### Goal of the exercise
Could you pull out, word for word, the entries from the line with "The height and width of the screenshot is (722, 1280)." up to and including the line with "Open the Discord app from the taskbar"?

### Dataset rows
━━━━━━━━
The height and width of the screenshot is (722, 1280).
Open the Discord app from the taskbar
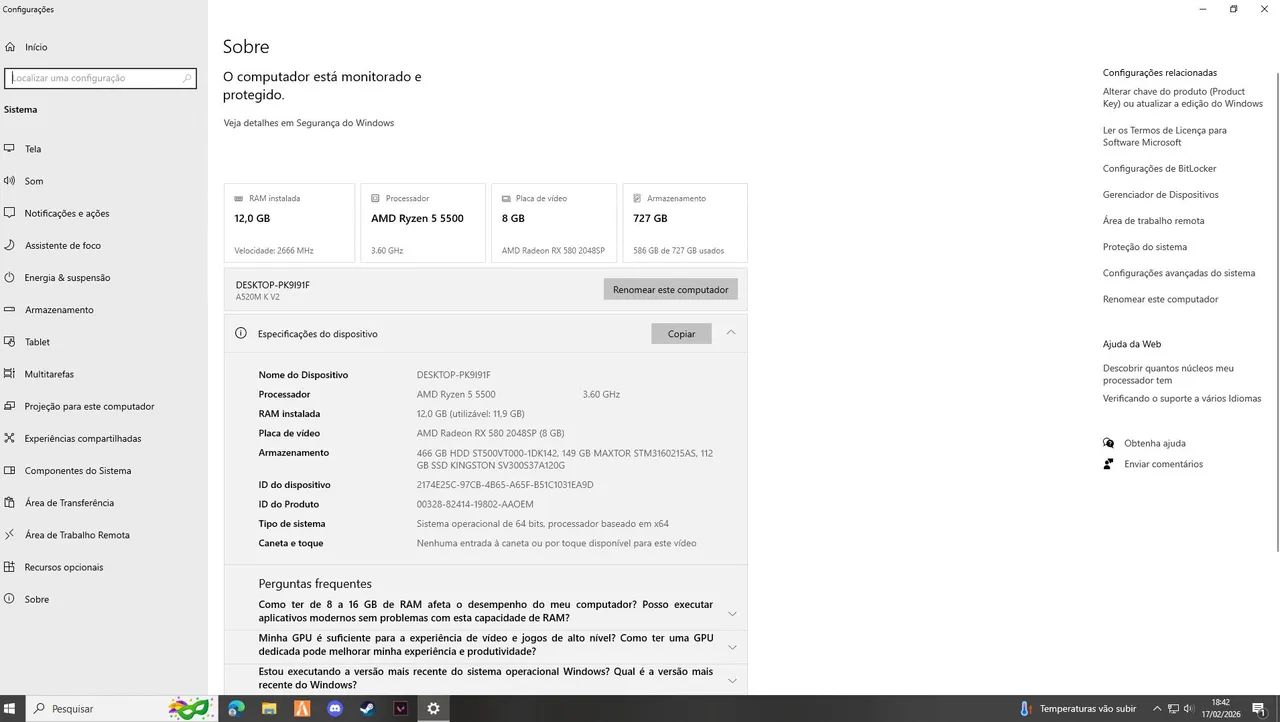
━━━━━━━━
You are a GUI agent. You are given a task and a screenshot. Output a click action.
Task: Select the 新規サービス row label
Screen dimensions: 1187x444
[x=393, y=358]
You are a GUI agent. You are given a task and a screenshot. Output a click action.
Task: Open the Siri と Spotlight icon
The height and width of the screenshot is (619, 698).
━━━━━━━━
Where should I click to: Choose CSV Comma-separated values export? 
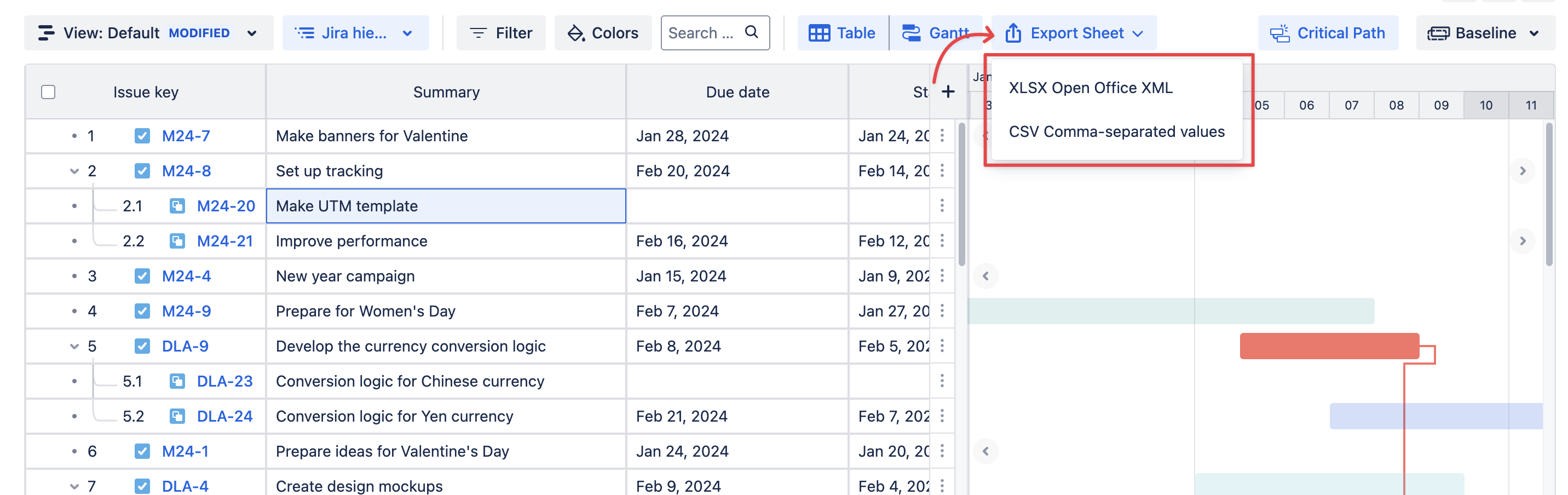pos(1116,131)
━━━━━━━━
### Full answer
The height and width of the screenshot is (722, 1280).
Open the Discord app from the taskbar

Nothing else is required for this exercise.